Anubis is getting real love out there and I think I am all for it. I personally host a lot of my stuff on cloudflare due to it being free with cloudflare workers but if I ever have a vps, I am probably going to use anubis as well



I'm not sure why there's so many negative comments here. This looks nice, appears to work, is open source and MIT licensed. Why _wouldn't_ I use this?


It also doesn’t cede more market power to CloudFlare, which tends to block non-mainstream browsers, users with adblockers, Tor, or cookies and JavaScript disabled.


I don't know what have I done but I'd say I get blocked by cloudflare a few visits per week.

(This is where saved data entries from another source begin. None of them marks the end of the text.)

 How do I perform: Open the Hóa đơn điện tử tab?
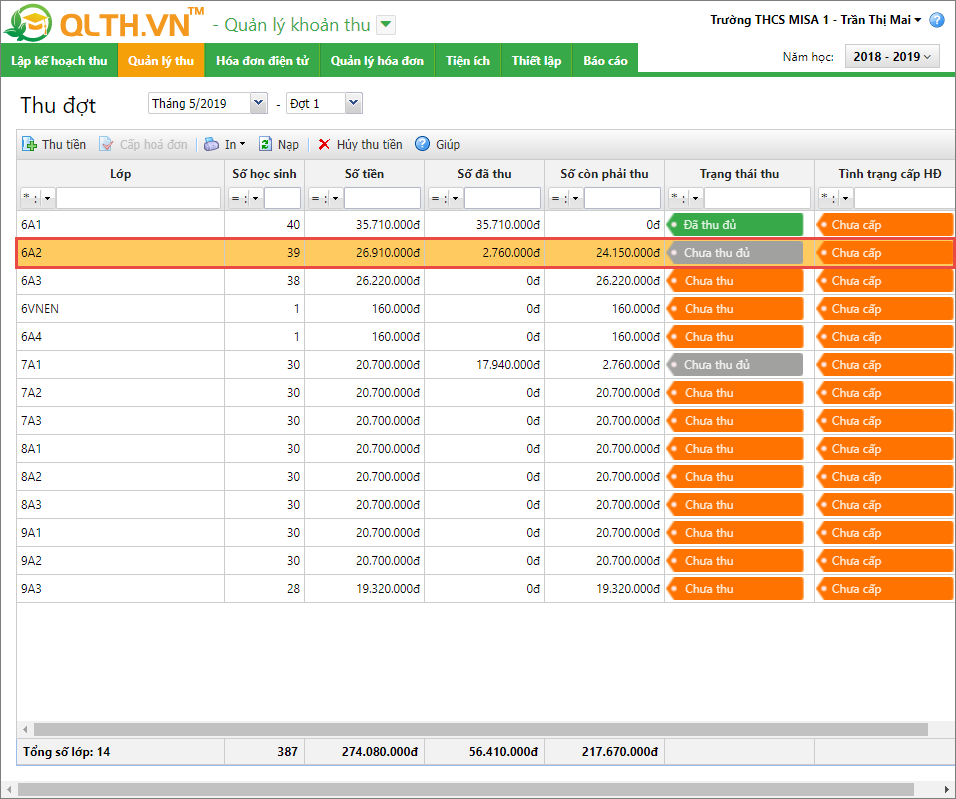coord(262,61)
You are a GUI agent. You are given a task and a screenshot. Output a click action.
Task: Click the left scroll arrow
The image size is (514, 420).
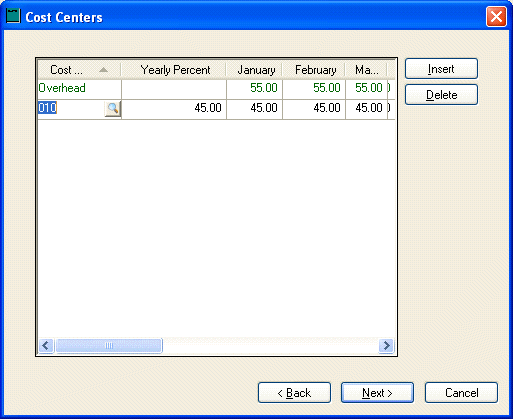tap(46, 346)
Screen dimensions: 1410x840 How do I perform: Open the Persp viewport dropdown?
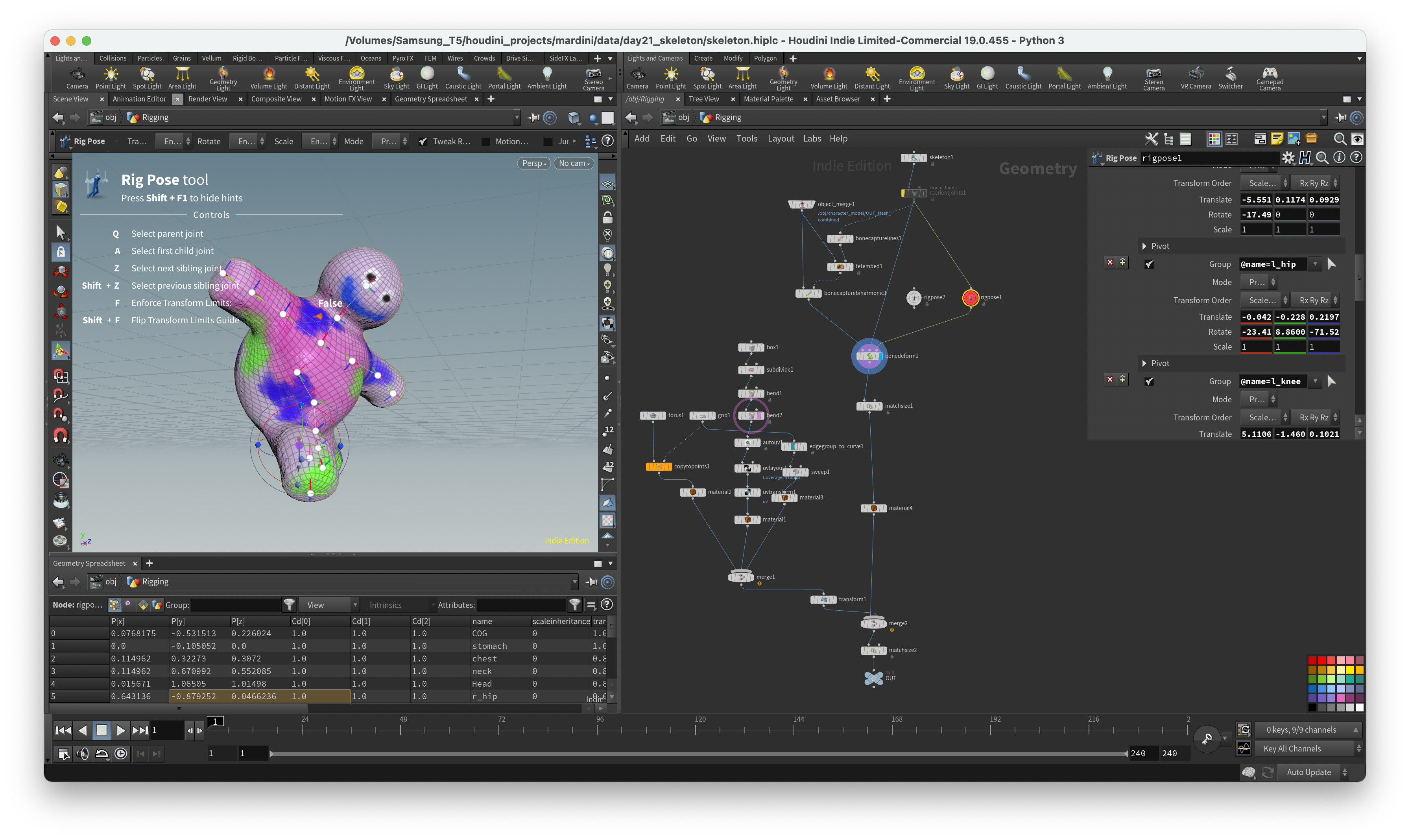533,163
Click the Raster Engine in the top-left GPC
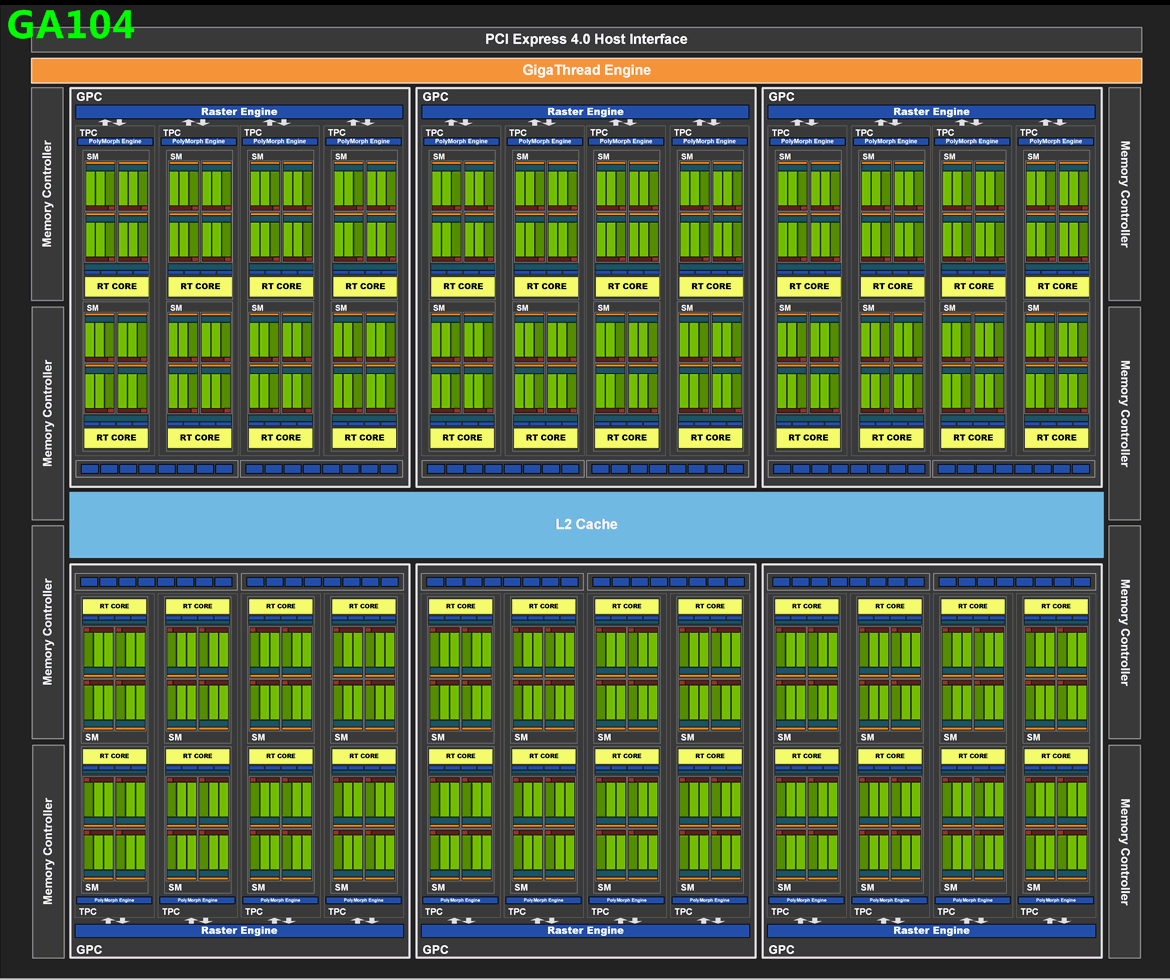 239,112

It's not a huge deal but it's very annoying


It's usually explained as site owner sets stringent security settings.


This tool does block JavaScript-disabled browsers though. There's a comment here that complained about the pain Anubis causes with cookie-less browsers, but they got downvoted.

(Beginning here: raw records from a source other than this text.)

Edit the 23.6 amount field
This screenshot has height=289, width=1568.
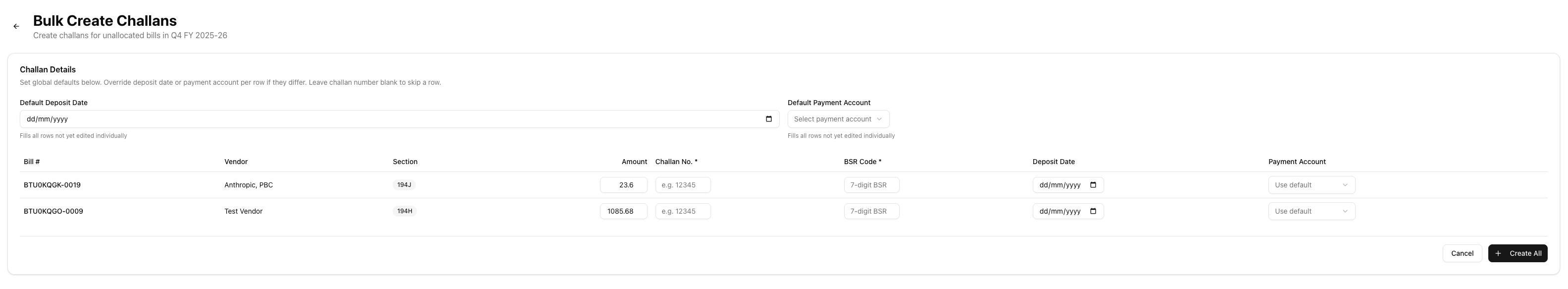(x=623, y=185)
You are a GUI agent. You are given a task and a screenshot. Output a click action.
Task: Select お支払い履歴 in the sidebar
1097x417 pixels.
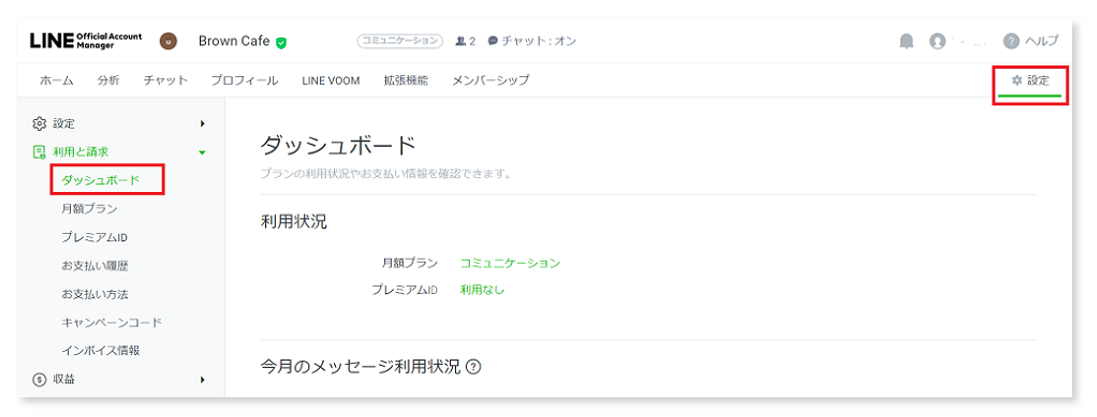(94, 266)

There's also "checkpoint" [1] which works without Javascript. As far as I can tell they cover the same use case with a very similar user experience.

[1]: https://github.com/vaxerski/checkpoint


That's great, but noscript tag is used for a long time to abuse noscript users in various ways, so it makes sense to hide it.


how can it work without javascript. I have skimmed through the readme and it says cryptographic challenge.

How can anyone provide a cryptographic challenge without javascript feels like black magic.

Can you please explain to me how it works without javascript?


It just gives a perl script to run HashCash. https://github.com/vaxerski/checkpoint/blob/main/html/explai...

Javascript might be better to run in scratchpad.


I have plans involving IP reputation and a few other behaviors I've noticed. The main problem is that all my ideas involve cookies.


IP reputation will be subject to very high false negative rates because some unscrupulous bots have taken to laundering their traffic through residential proxy companies. There are alternatives to cookies like Etags, but they have their own issues.